UCLA physician-scientist to receive $1.25M grant for cancer research
Steven Jonas, a clinical instructor at the David Geffen of School of Medicine, received a $1.25 million grant for his work developing cellular immunotherapies. (Milo Mitchell/UCLA)
By Sameera Pant
Oct. 2, 2019 12:25 a.m.
A UCLA physician-scientist received a $1.25 million grant to support his research, according to a university press release published Tuesday.
Steven Jonas, a clinical instructor in the pediatrics, hematology and oncology division at the UCLA David Geffen of School of Medicine, received the National Institutes of Health Director’s Early Independence Award.
The award, which consists of a $1.25 million grant distributed over five years, will aid Jonas in his research. His work focuses on the development of genetically engineered cell-based therapies for patients with cancer and other life-threatening conditions, according to the press release.
The award is part of the NIH’s High-Risk, High-Rewards Research Program, which aims to help junior scientists attain independent research positions and further their scientific careers, the press release stated.

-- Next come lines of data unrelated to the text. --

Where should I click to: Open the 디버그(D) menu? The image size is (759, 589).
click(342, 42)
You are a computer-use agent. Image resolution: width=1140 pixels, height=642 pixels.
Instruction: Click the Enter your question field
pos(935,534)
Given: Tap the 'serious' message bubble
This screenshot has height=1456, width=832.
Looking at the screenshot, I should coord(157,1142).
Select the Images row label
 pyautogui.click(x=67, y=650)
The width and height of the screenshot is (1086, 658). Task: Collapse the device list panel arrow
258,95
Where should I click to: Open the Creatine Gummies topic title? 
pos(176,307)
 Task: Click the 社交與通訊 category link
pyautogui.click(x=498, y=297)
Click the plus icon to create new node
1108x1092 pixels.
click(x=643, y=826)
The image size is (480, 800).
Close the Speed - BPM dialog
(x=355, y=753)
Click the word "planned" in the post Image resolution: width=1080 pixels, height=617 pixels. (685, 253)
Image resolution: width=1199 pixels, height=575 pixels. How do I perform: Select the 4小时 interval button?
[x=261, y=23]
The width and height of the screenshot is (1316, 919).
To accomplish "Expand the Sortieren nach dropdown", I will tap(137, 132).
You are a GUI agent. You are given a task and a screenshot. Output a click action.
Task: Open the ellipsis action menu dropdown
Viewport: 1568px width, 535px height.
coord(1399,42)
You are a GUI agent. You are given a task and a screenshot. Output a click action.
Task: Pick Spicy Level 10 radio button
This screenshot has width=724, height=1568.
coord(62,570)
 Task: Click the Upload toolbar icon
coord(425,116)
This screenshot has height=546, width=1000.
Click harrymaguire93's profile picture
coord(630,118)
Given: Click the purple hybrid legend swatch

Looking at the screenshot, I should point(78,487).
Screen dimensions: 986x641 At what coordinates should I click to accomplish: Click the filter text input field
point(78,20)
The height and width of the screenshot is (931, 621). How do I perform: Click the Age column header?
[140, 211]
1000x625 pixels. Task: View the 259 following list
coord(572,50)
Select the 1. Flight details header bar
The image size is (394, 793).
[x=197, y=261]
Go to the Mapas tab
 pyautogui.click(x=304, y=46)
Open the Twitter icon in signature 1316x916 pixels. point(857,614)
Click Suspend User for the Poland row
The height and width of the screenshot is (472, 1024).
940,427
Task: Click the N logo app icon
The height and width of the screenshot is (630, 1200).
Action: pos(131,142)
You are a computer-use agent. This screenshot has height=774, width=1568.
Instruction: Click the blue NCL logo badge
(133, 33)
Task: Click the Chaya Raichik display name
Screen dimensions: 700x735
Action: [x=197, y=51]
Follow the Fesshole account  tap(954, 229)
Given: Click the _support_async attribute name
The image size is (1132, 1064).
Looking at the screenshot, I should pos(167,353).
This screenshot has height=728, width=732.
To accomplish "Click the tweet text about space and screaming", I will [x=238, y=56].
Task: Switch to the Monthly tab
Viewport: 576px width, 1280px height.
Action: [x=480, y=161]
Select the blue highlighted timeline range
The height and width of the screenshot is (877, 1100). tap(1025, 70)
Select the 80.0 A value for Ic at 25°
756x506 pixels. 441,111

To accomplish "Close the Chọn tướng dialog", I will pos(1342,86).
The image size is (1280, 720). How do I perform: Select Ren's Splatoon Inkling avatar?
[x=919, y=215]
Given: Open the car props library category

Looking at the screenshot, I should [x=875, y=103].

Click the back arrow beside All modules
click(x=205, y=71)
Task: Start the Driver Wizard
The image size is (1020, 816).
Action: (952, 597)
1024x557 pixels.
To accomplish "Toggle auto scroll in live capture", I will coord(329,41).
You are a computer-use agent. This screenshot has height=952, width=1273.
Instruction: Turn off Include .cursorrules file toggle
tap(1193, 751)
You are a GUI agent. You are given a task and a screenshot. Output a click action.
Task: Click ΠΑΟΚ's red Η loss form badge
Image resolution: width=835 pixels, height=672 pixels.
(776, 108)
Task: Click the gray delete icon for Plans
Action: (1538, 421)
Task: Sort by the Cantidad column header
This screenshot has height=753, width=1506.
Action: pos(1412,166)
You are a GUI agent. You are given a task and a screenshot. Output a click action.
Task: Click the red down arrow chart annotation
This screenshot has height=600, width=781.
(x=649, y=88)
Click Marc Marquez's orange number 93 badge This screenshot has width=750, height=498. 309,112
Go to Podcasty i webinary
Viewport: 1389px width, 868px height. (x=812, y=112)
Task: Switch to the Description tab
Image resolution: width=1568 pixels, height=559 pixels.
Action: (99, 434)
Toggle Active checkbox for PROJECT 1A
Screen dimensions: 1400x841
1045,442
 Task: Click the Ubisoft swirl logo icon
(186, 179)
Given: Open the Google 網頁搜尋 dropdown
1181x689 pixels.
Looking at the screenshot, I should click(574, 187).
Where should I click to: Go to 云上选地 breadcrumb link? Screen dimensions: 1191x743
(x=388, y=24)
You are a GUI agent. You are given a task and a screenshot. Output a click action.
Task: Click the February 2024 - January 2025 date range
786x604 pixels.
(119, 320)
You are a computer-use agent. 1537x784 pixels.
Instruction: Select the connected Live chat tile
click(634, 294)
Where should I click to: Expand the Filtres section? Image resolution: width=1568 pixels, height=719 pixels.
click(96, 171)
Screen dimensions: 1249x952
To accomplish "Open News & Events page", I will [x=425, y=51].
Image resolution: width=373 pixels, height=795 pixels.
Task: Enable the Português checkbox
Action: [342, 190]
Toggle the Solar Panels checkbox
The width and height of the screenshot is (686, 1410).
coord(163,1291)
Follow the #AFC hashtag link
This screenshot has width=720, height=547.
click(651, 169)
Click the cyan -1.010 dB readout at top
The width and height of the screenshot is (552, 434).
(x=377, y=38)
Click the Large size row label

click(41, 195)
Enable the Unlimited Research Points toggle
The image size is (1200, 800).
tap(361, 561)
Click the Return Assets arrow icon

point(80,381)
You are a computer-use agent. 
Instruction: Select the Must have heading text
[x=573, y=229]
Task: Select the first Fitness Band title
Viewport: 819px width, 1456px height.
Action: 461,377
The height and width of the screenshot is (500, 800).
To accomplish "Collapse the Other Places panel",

In 2018, Jonas received the Randi and Warren Grant Research Grant, a $100,000 grant from the Tower Cancer Research Foundation, for his work on cellular immunotherapies.
In addition to being a clinical instructor, Jonas is a researcher at the UCLA Jonsson Comprehensive Cancer Center and a member of the Eli and Edythe Broad Center of Regenerative Medicine and Stem Cell Research, the California NanoSystems Institute and the UCLA Children’s Discovery and Innovation Institute.